[Task data Boundary: Start]

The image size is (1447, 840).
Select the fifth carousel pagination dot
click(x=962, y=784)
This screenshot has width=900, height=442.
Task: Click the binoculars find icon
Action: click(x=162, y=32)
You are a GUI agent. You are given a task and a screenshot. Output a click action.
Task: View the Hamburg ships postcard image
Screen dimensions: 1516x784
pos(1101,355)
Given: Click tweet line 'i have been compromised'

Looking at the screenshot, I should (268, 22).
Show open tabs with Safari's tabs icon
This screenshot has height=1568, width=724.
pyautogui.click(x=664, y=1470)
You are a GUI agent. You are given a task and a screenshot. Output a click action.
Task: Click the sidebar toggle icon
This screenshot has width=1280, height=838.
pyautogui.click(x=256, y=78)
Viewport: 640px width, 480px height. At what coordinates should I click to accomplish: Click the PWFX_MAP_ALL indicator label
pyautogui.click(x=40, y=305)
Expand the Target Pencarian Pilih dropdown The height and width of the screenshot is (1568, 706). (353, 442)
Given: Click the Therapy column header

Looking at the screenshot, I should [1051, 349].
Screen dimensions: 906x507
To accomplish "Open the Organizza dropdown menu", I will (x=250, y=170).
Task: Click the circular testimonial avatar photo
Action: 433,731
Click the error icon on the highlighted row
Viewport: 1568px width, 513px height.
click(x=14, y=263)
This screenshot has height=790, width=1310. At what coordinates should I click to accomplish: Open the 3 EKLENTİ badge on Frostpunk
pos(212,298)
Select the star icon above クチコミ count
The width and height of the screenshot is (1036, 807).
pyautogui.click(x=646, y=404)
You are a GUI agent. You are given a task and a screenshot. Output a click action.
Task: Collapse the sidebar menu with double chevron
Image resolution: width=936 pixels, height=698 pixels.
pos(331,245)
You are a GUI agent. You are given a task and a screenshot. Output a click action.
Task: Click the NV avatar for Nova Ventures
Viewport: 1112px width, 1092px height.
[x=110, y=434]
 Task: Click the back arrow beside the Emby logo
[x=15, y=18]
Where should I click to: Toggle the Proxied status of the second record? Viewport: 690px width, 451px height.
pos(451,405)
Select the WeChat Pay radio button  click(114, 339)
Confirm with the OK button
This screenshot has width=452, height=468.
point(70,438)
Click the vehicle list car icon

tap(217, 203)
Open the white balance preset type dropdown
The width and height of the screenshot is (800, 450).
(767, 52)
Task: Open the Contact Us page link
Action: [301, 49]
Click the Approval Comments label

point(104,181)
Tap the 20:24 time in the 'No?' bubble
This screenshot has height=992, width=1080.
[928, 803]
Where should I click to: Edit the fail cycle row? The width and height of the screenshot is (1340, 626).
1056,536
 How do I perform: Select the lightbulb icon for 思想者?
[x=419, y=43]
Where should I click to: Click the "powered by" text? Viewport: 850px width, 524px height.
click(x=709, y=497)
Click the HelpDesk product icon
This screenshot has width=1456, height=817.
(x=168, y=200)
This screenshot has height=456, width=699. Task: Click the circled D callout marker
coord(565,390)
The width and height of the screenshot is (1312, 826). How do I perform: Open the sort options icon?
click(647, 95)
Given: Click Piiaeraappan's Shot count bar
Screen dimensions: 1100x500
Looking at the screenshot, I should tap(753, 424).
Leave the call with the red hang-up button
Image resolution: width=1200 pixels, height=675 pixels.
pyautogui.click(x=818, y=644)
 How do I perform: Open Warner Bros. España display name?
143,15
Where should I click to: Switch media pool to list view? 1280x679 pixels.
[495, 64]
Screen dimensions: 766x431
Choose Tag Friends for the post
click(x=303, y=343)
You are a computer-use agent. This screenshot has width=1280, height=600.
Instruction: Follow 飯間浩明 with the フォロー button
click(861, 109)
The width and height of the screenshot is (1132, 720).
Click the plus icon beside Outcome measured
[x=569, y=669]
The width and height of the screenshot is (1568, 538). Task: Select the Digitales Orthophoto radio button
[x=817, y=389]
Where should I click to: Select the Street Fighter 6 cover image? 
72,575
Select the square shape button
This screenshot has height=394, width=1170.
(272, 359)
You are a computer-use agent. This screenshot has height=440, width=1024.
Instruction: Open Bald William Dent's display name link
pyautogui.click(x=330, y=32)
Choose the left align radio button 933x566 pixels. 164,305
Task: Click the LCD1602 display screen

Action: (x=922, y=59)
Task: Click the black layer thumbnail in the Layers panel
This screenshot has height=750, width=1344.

[Task data Boundary: End]

About this exercise
Restate the line containing "Click the plus icon beside Outcome measured" and every remaining line of the records word for word. Add nothing.

Exercise response
Click the plus icon beside Outcome measured
[x=569, y=669]
The width and height of the screenshot is (1568, 538). Task: Select the Digitales Orthophoto radio button
[x=817, y=389]
Where should I click to: Select the Street Fighter 6 cover image? 
72,575
Select the square shape button
This screenshot has height=394, width=1170.
(272, 359)
You are a computer-use agent. This screenshot has height=440, width=1024.
Instruction: Open Bald William Dent's display name link
pyautogui.click(x=330, y=32)
Choose the left align radio button 933x566 pixels. 164,305
Task: Click the LCD1602 display screen

Action: (x=922, y=59)
Task: Click the black layer thumbnail in the Layers panel
This screenshot has height=750, width=1344.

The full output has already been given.